[发明专利]一株重组表达γ-内酰胺酶的枯草芽孢杆菌、固定化及应用

权利要求书

1.一重组表达载体，其特征是：所述重组表达载体的骨架为pMA5，其包含有来源于Delftiasp.CGMCC5755来源的(+)-γ-内酰胺酶基因，核苷酸序列如序列表中SEQIDNo.1所示，其编码氨基酸序列如序列表中SEQIDNo.2所示。

2.一种重组表达转化体，其特征在于：其包含如权利要求1所述的重组表达载体或内酰胺酶基因。

3.如权利要求2所述的重组表达转化体，其特征在于：其为将权利要求1所述的重组表达载体转化至宿主微生物中制得的基因工程菌；所述的表达宿主为枯草芽孢杆菌，较佳的为枯草芽孢杆菌(Bacillussubtilis)168。

4.一种重组(+)-γ-内酰胺酶的制备方法，其特征在于包含如权利要求3所述的重组表达转化体，获得重组(+)-γ-内酰胺酶。

5.如权利要求4所述的重组(+)-γ-内酰胺酶的制备方法，其特征在于其包括如下步骤：将如权利要求3所述的重组表达转化体接种至培养基中过夜培养获得种子液，将种子液按2～5％的接种量将种子液转接至3L发酵罐中培养，过程中控制溶氧不低于15％，pH在7.0左右，37℃培养12h后收集细胞，并冷冻干燥获得重组(+)-γ-内酰胺酶；所述的培养基包括：胰蛋白胨20g/L，酵母提取物16g/L，葡萄糖4g/L，NaCl5g/L，Na₂HPO₄4g/L，KH₂PO₄0.5g/L，(NH4)₂SO₄3g/L，pH为7.0。

6.一种产(+)-γ-内酰胺酶重组枯草芽孢杆菌的固定化方法，其特征在于将权利要求5所述的重组转化体进行包埋固定化，获得固定化催化剂。

7.如权利要求6所述的制备方法，其特征在于其包含如下步骤：将1g冻干细胞充分溶解于10mL去离子水中，与40mL3％的海藻酸钠溶液混合搅拌，通过注射器针头将上述混合液以5cm高度注入1％的氯化钙溶液中立即形成光滑的微球体，并将此固定化小球保持在4℃的上述氯化钙溶液中硬化30min，进而在0.3％的戊二醛溶液中进一步硬化，用生理盐水洗涤后将固定化细胞储存在4℃冰箱中备用。

8.如权利要求5或7所述的固定化细胞作为催化剂在对映选择性拆分γ-内酰胺以制备光学活性γ-内酰胺中的应用。

9.如权利要求8所述的应用，其特征在于：利用如权利要求5所述重组枯草芽孢杆菌冻干细胞10～15g/L，催化水解100g/Lγ-内酰胺底物，反应条件为温度30℃；pH8～10，优选pH9.0；搅拌转速200～400rpm，优选400rpm。

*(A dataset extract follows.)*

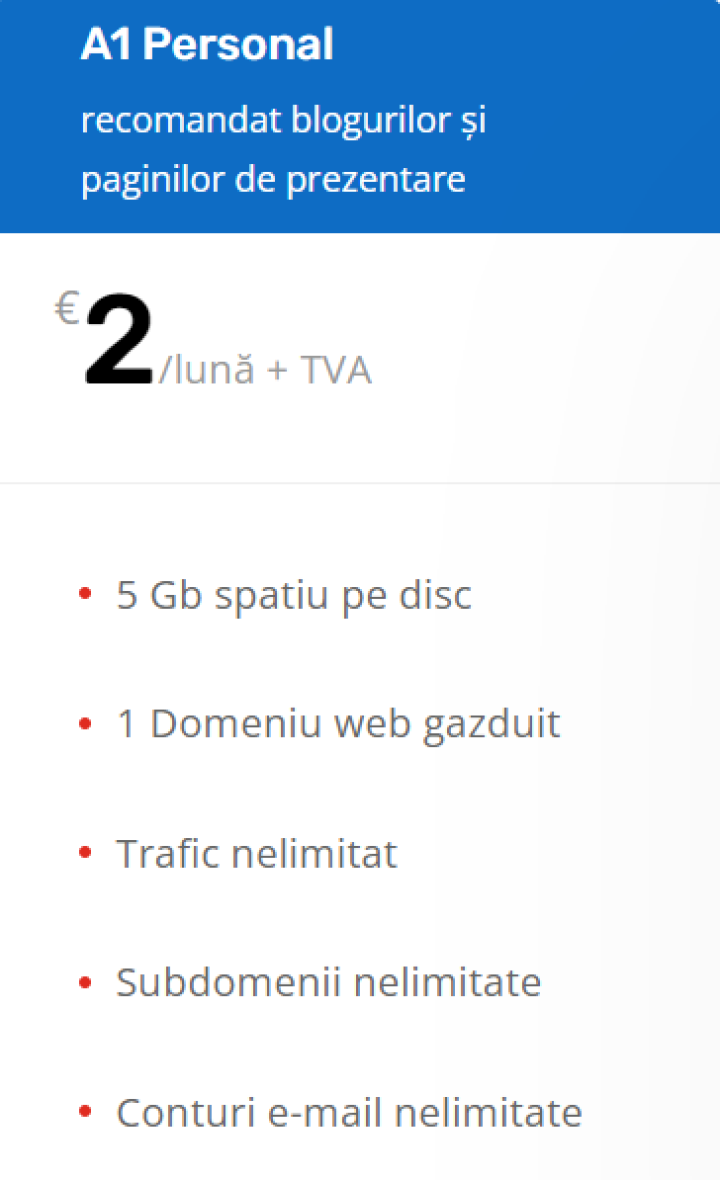Click the euro currency symbol
The width and height of the screenshot is (720, 1180).
click(x=67, y=309)

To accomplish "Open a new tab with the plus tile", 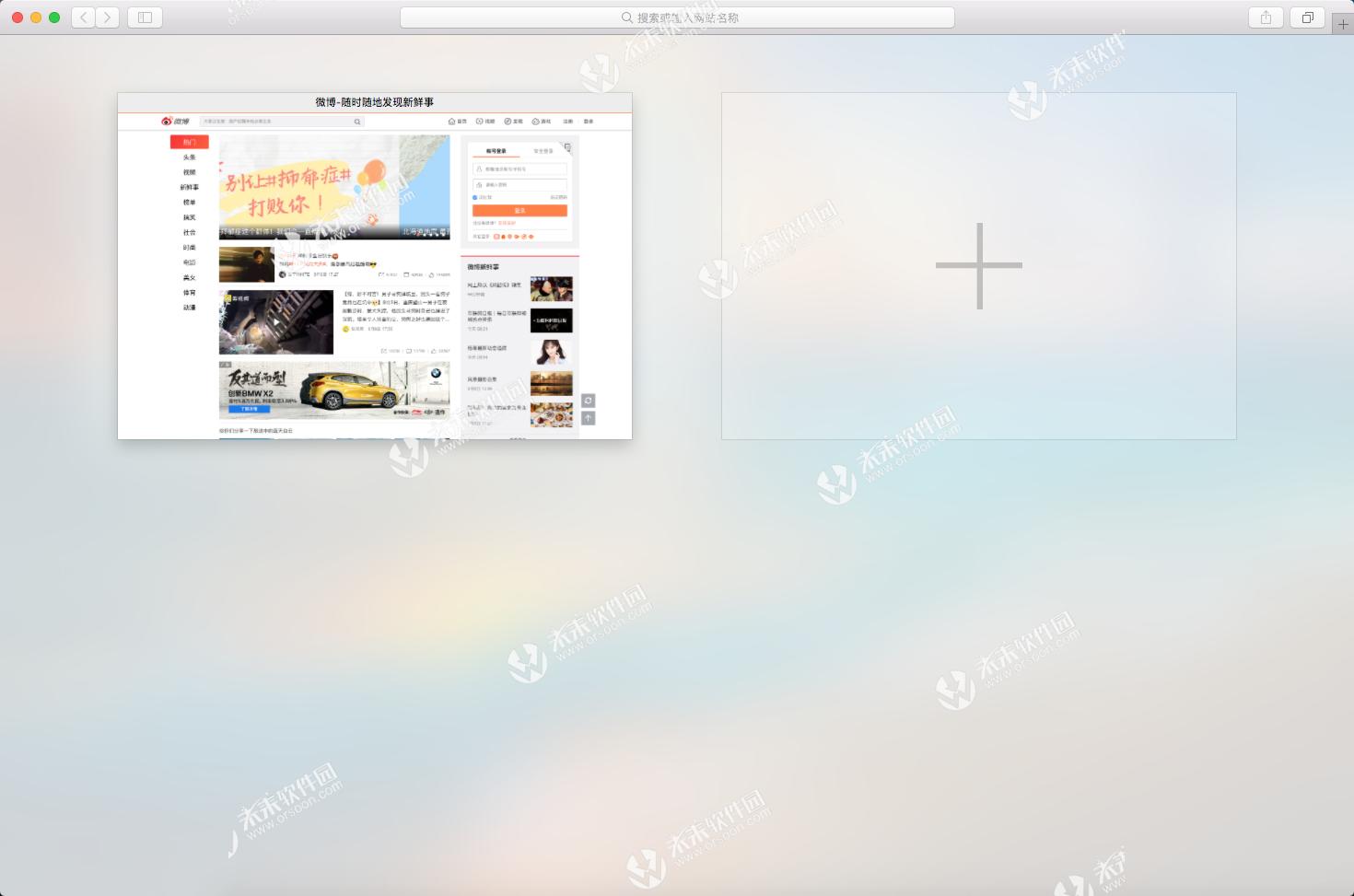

反应结束后，经过二氯甲烷萃取、减压蒸馏和干燥处理，最终获得纯度大于99％的(-)-γ-内酰胺。

10.如权利要求8所述的应用，其特征在于：利用如权利要求7所述的重组枯草芽孢杆菌固定化细胞10～15g/L，水解100g/Lγ-内酰胺底物，反应条件为温度30℃，pH9.0，搅拌转速300rpm，反应结束后分离细胞，重新加入100g/Lγ-内酰胺底物继续反应，连续操作5批后合并反应液，经过二氯甲烷萃取、减压蒸馏和干燥处理，最终获得纯度大于99％的(-)-γ-内酰胺。